Security Breach
You may have heard that a credit card processor in Florida had a high ranking manager steal 2.3 million people’s information and sell it to a data broker., who in turn, sold it to some marketing companies.
That is our credit card processor.
We are waiting on the list to see if any of our members were part of this group. Fidelity should be getting it to us in the next few days. They are also sending a letter to every consumer involved.
The good news for us (we think) is that it was Certegy Check Services that was compromised and we do not use them for our check servicing. We may find very few, if any, of our members’ information compromised. The other piece of good news is that it doesn’t look like this guy sold it to identity thieves. It looks like, at this point, that 2.3 million people are just getting more solicitations than they should.
(I say this NOT trying to minimize the situation. The situation is awful. Nobody should steal another person’s information for any reason. However, it is important to note that the info went to marketing companies and not an organized crime ring)

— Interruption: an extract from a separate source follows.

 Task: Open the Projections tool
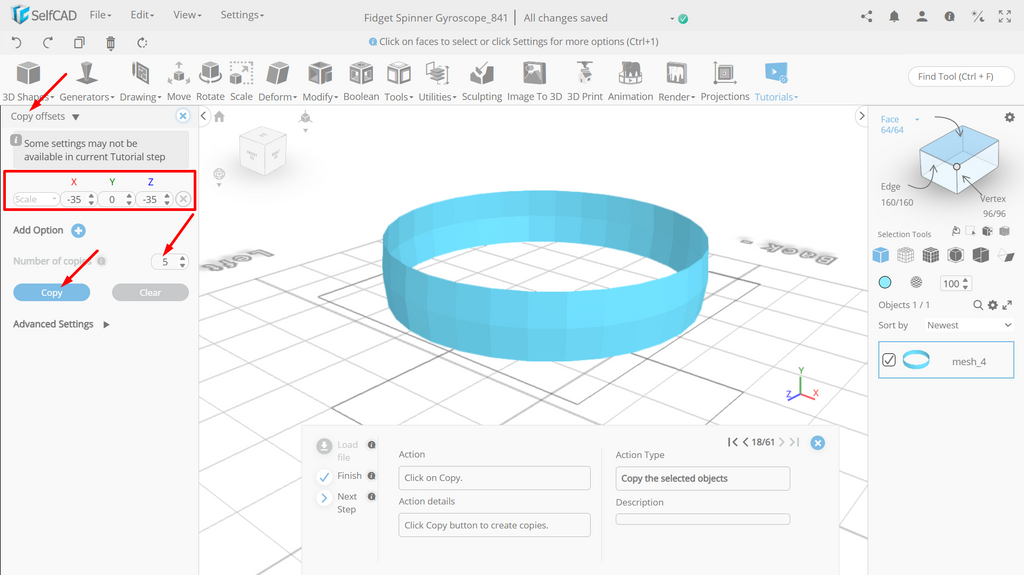725,81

Recently, I watched my colleagues weigh in on a security blunder at another credit union.. I took their comments and held them up to our own current situation.
Their first question was – how could they let this happen?
Well, I visited Fidelity last May and I was amazed by their security measures. Employees who touched consumer data wore bright colored, zip up jump suits with no pockets whenever they were on the premises. When they left at night, they were frisked by security guards in a special room. Every minute they were on the job, cameras were on them and special guards watched them, Las Vegas style.
I honestly thought, personally visiting the company and seeing for myself their security practices was conscientious due diligence. I was wrong.
Second critique – the letter the other credit union sent out was too vague and had too much legalese.
I have seen the letter that Certegy will be sending. It is long. It has a lot of detailed information – including the fact that they fired the employee and are pressing charges against him. There doesn’t seem to be a lot of legal speak in it. They provide a phone number for members to call with questions and information about other credit monitoring options.
Third critique – the other credit union didn’t sound remorseful enough and didn’t do enough to correct the situation.
I’m not exactly sure how to communicate to our members that we absolutely hate that this happened and we will figure out a way to make it right with anyone who may have been affected. I guess I can only say this; we are working hard on this one. We want to keep you informed, we want to correct the situation and we want to make sure it never happens again. To this we are committed.
At any rate, we will definitely keep you posted as we learn more. And if any member is on the list that Certegy sends us, we will be contacting you immediately.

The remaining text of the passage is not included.